= Beginning of Section =

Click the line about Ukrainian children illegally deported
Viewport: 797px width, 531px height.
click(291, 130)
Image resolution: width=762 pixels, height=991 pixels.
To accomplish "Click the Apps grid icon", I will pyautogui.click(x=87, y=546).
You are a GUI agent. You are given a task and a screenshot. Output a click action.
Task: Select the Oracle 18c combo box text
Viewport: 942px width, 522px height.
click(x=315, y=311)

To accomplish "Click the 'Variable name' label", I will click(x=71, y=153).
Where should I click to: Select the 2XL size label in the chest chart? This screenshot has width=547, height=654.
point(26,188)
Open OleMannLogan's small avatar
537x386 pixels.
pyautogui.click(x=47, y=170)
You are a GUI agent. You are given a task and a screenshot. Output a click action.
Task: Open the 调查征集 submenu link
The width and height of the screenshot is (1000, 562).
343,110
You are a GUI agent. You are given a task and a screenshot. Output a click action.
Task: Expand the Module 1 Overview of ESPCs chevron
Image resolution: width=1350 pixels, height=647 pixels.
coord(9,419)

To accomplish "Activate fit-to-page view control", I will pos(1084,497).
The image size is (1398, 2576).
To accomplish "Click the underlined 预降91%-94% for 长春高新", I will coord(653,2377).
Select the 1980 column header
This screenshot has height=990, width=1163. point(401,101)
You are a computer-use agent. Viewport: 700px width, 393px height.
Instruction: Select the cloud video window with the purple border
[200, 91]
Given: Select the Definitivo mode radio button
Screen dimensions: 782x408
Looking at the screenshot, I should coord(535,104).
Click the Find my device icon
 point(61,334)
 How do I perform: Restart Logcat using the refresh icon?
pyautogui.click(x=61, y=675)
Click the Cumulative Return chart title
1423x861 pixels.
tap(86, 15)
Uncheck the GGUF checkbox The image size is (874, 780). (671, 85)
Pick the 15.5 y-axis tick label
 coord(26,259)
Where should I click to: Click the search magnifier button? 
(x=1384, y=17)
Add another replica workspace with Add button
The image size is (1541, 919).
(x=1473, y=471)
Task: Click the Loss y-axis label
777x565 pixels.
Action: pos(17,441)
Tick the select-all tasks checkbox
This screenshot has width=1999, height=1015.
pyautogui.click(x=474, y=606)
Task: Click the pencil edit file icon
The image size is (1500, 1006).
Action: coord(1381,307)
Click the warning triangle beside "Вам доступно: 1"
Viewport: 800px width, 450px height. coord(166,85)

= End of Section =

- **YOUR GOAL**
Every line from the one containing "You are a computer-use" through the last line of the entries should be output exactly; nothing else belongs in the reply.

- **RESULT**
You are a computer-use agent. Viewport: 700px width, 393px height.
Instruction: Select the cloud video window with the purple border
[200, 91]
Given: Select the Definitivo mode radio button
Screen dimensions: 782x408
Looking at the screenshot, I should coord(535,104).
Click the Find my device icon
 point(61,334)
 How do I perform: Restart Logcat using the refresh icon?
pyautogui.click(x=61, y=675)
Click the Cumulative Return chart title
1423x861 pixels.
tap(86, 15)
Uncheck the GGUF checkbox The image size is (874, 780). (671, 85)
Pick the 15.5 y-axis tick label
 coord(26,259)
Where should I click to: Click the search magnifier button? 
(x=1384, y=17)
Add another replica workspace with Add button
The image size is (1541, 919).
(x=1473, y=471)
Task: Click the Loss y-axis label
777x565 pixels.
Action: pos(17,441)
Tick the select-all tasks checkbox
This screenshot has width=1999, height=1015.
pyautogui.click(x=474, y=606)
Task: Click the pencil edit file icon
The image size is (1500, 1006).
Action: coord(1381,307)
Click the warning triangle beside "Вам доступно: 1"
Viewport: 800px width, 450px height. coord(166,85)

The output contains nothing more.